NASA preps to launch 13,000-foot solar sail
NASA is preparing to test a massive solar sail called the Sunjammer in space.
The sail, developed by California company L’Garde, will be launched into space folded up into a square the size of a dishwasher before unfurling to 13,000 square feet.
“NASA has experimented with smaller solar sails in the past,” said spokesman David Steitz. “But the Sunjammer Mission is without question the most ambitious solar sail NASA, or anyone, has ever attempted to fly in space.”
Solar sails work a lot like wind sails on ships in the sea, Steitz said.
“A solar sail receives a ‘push’ from solar photons and uses that push to create momentum to propel the sail – and the spacecraft or instruments it’s attached to – in space,” he said. “Solar sails have the potential for use in a number of practical applications near Earth as well as for deep space travel. For example, a solar sail could be used to manage the station keeping of a spacecraft placed between the Earth and the Sun.”
A spacecraft like that could be used to monitor solar flares and send advanced warning to Earth about potential electrical interuptions.
NASA is conducting the Sunjammer Mission under its Technology Demonstration Mission program, which is designed to test advanced-stage new technologies that are “ready for the real thing,” Steitz said.
Flying new technologies in harsh space environments can prove them and demonstrate they’re mature enough to be incorporated into NASA missions and the new commercial aerospace industry.
L’Garde’s technology is exciting and advanced. While solar sails and the concept of solar sails are not new, the Sunjammer takes the technology to a new level that has enabled scientists to imagine some pretty amazing space explorations.

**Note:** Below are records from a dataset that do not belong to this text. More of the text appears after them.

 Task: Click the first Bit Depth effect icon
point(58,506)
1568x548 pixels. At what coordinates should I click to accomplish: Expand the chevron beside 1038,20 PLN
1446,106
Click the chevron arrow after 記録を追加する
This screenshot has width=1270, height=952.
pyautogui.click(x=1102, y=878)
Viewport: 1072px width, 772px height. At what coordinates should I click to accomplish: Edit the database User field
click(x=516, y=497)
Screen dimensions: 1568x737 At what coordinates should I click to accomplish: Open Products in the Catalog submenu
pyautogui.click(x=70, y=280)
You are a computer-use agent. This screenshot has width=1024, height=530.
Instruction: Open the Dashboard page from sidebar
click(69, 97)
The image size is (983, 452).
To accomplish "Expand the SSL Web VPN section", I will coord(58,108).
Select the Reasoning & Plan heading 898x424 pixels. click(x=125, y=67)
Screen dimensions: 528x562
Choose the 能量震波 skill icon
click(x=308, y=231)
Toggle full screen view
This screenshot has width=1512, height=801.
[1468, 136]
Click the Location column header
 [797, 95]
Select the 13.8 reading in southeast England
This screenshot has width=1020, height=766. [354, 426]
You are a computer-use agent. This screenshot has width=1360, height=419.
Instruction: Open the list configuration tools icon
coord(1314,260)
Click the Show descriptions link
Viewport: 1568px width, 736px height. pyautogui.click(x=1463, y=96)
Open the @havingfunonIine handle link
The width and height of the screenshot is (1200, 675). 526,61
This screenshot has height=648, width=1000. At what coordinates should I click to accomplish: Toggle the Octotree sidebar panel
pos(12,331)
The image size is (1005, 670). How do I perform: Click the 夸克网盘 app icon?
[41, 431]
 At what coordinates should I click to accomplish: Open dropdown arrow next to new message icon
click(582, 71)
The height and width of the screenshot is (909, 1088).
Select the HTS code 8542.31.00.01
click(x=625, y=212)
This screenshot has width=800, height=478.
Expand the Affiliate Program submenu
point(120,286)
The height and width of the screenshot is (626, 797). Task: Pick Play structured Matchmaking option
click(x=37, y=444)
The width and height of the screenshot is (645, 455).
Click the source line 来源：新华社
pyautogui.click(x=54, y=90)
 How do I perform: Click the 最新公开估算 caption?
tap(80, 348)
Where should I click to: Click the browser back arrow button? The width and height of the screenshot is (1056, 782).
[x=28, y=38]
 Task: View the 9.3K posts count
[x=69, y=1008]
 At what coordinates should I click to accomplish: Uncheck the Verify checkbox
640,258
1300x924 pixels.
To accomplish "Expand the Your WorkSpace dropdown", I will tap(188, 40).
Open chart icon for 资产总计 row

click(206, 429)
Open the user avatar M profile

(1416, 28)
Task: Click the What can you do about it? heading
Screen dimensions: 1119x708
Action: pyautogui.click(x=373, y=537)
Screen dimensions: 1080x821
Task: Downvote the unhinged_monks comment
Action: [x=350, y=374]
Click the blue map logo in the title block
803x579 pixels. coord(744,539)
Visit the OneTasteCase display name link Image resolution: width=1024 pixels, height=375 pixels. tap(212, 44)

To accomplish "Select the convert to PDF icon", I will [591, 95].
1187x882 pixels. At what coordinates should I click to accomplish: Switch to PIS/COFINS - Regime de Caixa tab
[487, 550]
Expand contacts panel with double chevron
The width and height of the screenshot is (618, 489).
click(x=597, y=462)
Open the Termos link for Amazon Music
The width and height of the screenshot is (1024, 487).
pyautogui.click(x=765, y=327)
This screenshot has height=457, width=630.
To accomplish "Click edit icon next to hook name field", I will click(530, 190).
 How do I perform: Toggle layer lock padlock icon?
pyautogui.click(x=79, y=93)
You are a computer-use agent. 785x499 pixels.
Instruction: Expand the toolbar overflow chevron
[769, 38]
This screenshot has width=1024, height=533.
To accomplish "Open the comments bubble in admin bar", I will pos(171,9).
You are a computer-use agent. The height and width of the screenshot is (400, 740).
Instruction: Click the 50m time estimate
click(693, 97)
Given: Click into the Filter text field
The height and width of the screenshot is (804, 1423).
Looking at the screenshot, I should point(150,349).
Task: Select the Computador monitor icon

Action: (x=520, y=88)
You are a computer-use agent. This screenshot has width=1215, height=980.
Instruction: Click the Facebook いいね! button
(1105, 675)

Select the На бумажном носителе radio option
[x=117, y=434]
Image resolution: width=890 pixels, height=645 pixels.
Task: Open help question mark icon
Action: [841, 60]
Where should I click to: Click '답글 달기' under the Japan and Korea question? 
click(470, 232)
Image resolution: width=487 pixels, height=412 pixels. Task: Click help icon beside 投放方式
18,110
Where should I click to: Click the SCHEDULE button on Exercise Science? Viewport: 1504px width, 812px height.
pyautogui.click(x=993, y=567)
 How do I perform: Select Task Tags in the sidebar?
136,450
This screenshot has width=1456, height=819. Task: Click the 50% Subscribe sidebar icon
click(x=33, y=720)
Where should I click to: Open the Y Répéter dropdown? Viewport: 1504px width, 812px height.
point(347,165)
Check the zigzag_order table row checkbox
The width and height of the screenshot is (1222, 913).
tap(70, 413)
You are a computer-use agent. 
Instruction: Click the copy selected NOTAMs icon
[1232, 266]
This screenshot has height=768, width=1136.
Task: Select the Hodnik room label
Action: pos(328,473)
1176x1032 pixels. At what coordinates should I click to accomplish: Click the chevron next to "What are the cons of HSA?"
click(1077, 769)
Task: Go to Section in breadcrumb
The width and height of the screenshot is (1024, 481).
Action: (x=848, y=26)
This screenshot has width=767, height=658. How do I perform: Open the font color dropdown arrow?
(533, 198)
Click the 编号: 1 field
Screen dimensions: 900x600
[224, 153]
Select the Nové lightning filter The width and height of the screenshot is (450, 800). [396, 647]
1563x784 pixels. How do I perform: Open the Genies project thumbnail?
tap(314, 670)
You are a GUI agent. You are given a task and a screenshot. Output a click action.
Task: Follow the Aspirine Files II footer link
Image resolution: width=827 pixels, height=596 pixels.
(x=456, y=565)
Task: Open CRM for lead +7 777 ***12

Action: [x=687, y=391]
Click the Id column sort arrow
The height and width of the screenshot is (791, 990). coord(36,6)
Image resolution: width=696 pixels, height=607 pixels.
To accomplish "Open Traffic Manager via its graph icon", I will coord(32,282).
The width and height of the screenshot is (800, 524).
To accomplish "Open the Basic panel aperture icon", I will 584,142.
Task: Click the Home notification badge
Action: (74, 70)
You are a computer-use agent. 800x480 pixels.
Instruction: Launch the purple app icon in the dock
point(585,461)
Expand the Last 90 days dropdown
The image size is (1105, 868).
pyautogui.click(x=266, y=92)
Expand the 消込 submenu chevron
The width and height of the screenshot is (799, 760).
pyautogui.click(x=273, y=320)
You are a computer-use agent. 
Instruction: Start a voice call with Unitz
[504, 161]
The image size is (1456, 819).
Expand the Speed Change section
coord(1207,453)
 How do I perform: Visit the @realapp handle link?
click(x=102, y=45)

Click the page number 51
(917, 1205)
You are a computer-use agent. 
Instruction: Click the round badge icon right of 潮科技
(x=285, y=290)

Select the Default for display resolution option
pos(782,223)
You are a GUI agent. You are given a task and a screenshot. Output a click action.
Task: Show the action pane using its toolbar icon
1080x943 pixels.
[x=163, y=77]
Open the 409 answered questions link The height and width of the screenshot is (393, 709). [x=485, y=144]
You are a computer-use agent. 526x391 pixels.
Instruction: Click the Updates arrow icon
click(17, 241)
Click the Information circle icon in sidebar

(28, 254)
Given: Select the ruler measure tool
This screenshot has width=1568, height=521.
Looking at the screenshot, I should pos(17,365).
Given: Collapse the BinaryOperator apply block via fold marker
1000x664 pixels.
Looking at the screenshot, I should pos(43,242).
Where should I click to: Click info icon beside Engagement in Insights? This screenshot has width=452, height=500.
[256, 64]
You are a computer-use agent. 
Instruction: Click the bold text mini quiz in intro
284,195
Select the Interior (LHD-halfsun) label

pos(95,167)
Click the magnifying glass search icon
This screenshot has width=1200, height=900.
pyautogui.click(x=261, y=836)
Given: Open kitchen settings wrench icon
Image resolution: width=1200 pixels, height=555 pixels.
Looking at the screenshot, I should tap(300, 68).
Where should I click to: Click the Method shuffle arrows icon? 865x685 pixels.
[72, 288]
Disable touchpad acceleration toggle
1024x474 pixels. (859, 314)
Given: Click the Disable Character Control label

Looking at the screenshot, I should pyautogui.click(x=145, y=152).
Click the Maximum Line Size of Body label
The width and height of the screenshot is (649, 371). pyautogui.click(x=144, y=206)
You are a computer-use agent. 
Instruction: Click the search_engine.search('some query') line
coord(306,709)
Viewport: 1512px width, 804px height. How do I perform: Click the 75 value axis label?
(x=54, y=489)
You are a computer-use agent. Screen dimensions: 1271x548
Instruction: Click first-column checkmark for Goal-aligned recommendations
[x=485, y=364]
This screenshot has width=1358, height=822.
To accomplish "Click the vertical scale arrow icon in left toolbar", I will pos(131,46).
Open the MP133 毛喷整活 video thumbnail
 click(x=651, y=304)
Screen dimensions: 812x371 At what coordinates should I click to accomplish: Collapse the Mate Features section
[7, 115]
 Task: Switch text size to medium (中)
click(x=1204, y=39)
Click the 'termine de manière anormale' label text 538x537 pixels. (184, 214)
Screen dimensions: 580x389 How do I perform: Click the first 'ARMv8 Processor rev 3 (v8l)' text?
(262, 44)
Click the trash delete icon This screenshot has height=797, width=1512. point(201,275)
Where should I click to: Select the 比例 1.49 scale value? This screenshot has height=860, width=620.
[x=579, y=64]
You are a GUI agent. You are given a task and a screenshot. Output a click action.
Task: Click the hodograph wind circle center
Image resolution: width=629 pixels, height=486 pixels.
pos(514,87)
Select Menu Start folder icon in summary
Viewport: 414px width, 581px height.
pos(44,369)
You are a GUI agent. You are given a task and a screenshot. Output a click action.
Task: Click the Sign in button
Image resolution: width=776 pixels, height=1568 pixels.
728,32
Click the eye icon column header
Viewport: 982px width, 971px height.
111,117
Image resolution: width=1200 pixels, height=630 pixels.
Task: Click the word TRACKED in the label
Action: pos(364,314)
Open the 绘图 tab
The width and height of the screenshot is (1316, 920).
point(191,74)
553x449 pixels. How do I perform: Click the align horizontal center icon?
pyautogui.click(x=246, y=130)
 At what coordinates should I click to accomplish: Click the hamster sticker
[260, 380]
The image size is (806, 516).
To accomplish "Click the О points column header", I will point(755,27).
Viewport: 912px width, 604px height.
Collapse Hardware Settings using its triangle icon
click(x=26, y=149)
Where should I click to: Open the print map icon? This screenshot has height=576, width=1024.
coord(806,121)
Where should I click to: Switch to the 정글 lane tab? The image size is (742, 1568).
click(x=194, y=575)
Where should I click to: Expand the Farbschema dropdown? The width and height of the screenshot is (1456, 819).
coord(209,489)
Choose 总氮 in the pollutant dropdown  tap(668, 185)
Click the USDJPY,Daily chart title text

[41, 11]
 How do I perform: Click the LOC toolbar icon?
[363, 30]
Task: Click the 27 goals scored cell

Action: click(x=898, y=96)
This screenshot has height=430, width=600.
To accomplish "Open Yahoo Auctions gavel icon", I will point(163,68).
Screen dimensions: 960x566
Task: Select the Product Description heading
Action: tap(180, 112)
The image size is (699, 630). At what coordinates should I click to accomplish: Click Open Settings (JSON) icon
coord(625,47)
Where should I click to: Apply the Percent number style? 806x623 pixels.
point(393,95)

“Solar sails also could be used for long duration deep space missions where you wouldn’t want a spacecraft to be dependent on a limited traditional liquid or solid-state fuel source,” Steitz said. “Thanks to Newton’s laws of motion, once a solar sail is moving, even a small amount of solar photons could help propel a spacecraft to the very edge of our solar system, or even into a neighboring star’s photon emission field. A solar sail could surf the universe without ever giving off any emissions.”